_Work to be completed_: The entries that follow include a run beginning at the line with "Image resolution: width=641" and ending at the line with "Given: Clear search with the X button"; restate that run word for word and leave the rest out.

_Provided data_:

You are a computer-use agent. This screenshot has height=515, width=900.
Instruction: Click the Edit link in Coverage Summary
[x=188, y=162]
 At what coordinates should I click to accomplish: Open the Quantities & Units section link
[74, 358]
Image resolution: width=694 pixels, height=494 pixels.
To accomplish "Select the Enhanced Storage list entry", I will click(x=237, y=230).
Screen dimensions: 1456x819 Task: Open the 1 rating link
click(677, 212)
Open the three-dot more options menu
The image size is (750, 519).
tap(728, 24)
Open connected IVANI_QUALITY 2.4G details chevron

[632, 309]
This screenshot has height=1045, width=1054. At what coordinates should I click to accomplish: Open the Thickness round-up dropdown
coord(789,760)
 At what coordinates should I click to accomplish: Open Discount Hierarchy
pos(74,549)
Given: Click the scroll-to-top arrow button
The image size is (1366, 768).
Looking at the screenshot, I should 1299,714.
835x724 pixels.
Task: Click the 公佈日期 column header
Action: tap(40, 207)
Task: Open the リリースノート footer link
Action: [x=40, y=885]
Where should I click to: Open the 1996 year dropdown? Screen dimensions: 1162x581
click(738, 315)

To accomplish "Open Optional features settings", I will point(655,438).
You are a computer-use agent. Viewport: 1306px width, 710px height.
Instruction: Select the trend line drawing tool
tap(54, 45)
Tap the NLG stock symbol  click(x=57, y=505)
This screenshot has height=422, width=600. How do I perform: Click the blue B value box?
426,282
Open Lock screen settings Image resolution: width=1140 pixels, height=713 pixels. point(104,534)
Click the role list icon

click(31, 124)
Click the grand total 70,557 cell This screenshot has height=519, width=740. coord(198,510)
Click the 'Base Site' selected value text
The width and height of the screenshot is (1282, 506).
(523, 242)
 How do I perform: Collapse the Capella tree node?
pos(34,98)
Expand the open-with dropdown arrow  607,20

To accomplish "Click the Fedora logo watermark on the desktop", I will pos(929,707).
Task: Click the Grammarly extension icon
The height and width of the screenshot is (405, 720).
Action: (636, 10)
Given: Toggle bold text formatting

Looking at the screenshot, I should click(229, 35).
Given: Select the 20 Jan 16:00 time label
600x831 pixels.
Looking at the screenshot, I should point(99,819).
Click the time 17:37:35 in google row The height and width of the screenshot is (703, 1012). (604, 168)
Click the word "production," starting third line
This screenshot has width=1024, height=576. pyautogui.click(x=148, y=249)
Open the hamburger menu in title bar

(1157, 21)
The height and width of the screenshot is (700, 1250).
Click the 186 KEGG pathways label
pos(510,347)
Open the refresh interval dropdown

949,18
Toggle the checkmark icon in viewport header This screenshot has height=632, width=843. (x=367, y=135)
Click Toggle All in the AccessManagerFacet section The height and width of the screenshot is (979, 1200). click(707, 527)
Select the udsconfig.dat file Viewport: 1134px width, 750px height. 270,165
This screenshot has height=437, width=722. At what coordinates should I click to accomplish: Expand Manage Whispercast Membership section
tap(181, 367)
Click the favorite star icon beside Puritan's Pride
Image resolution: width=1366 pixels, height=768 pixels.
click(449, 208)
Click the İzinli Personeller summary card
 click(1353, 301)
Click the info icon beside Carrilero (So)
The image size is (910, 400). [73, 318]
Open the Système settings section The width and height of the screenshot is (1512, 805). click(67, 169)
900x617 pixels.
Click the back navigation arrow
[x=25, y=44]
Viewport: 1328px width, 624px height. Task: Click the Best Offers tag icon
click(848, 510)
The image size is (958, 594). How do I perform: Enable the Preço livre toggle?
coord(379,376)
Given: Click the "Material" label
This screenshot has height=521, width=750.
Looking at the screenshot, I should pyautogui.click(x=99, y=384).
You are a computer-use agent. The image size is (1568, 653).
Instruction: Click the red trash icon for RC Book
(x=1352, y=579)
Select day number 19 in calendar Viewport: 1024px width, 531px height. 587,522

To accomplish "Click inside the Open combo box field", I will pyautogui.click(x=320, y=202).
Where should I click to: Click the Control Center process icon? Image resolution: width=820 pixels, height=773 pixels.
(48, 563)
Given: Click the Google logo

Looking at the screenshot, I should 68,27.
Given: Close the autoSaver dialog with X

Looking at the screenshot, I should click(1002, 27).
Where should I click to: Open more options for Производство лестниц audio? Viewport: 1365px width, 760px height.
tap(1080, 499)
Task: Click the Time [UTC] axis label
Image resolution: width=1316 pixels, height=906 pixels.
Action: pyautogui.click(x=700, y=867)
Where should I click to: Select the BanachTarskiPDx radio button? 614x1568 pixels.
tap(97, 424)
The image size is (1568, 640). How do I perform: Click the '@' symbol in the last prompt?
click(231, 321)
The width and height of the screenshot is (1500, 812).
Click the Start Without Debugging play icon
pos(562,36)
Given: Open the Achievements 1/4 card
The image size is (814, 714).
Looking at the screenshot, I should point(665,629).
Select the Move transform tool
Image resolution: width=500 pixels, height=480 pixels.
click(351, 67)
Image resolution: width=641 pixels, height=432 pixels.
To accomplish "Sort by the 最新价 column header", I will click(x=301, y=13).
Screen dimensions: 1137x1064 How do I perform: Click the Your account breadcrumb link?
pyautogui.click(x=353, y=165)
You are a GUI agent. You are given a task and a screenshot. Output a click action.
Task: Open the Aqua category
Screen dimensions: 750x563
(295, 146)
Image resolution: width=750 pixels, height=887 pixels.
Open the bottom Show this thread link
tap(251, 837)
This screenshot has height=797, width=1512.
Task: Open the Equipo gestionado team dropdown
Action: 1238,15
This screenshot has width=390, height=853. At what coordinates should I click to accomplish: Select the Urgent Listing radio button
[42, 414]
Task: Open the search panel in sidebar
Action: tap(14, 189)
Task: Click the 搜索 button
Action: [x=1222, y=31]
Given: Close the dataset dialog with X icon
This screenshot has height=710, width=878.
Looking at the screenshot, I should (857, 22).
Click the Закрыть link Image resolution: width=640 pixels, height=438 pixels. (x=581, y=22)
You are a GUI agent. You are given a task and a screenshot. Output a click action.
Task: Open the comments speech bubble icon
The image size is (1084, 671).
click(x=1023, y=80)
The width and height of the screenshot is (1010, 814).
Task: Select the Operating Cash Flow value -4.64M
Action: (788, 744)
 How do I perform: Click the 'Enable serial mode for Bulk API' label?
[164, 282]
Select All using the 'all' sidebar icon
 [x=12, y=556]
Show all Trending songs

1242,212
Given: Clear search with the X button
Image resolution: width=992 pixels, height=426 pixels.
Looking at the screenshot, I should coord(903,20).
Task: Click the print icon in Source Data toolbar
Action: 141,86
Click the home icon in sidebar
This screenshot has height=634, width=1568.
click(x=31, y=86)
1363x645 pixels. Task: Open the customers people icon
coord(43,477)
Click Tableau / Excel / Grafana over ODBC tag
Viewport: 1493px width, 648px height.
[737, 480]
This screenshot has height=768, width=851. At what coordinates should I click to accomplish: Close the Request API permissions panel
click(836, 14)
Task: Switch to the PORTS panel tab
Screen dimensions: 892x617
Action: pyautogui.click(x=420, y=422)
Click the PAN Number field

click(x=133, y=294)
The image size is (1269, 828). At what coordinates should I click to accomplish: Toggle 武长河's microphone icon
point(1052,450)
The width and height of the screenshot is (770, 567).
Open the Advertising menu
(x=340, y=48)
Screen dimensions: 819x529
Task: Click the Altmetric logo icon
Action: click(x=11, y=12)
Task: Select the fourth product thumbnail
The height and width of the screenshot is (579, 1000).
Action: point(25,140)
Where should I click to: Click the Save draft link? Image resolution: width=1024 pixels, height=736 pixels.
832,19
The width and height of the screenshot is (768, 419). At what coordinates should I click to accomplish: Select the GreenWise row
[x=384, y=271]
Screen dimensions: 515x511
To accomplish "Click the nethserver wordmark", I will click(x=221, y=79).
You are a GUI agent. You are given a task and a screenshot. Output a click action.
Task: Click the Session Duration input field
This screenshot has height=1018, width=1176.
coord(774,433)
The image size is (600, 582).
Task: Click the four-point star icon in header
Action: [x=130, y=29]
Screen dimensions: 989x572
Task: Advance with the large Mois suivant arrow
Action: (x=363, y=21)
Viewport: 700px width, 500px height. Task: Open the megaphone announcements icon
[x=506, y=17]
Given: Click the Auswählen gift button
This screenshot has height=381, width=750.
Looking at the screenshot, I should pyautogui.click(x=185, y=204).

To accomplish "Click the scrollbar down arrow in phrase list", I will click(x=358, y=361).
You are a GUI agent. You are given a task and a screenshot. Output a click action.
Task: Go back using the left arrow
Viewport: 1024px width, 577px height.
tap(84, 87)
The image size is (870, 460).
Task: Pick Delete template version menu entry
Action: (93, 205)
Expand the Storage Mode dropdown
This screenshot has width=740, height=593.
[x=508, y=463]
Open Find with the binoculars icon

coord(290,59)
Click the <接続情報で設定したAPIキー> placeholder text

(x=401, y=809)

_The completed task_:
Image resolution: width=641 pixels, height=432 pixels.
To accomplish "Sort by the 最新价 column header", I will click(x=301, y=13).
Screen dimensions: 1137x1064 How do I perform: Click the Your account breadcrumb link?
pyautogui.click(x=353, y=165)
You are a GUI agent. You are given a task and a screenshot. Output a click action.
Task: Open the Aqua category
Screen dimensions: 750x563
(295, 146)
Image resolution: width=750 pixels, height=887 pixels.
Open the bottom Show this thread link
tap(251, 837)
This screenshot has height=797, width=1512.
Task: Open the Equipo gestionado team dropdown
Action: 1238,15
This screenshot has width=390, height=853. At what coordinates should I click to accomplish: Select the Urgent Listing radio button
[42, 414]
Task: Open the search panel in sidebar
Action: tap(14, 189)
Task: Click the 搜索 button
Action: [x=1222, y=31]
Given: Close the dataset dialog with X icon
This screenshot has height=710, width=878.
Looking at the screenshot, I should (857, 22).
Click the Закрыть link Image resolution: width=640 pixels, height=438 pixels. (x=581, y=22)
You are a GUI agent. You are given a task and a screenshot. Output a click action.
Task: Open the comments speech bubble icon
The image size is (1084, 671).
click(x=1023, y=80)
The width and height of the screenshot is (1010, 814).
Task: Select the Operating Cash Flow value -4.64M
Action: (788, 744)
 How do I perform: Click the 'Enable serial mode for Bulk API' label?
[164, 282]
Select All using the 'all' sidebar icon
 [x=12, y=556]
Show all Trending songs

1242,212
Given: Clear search with the X button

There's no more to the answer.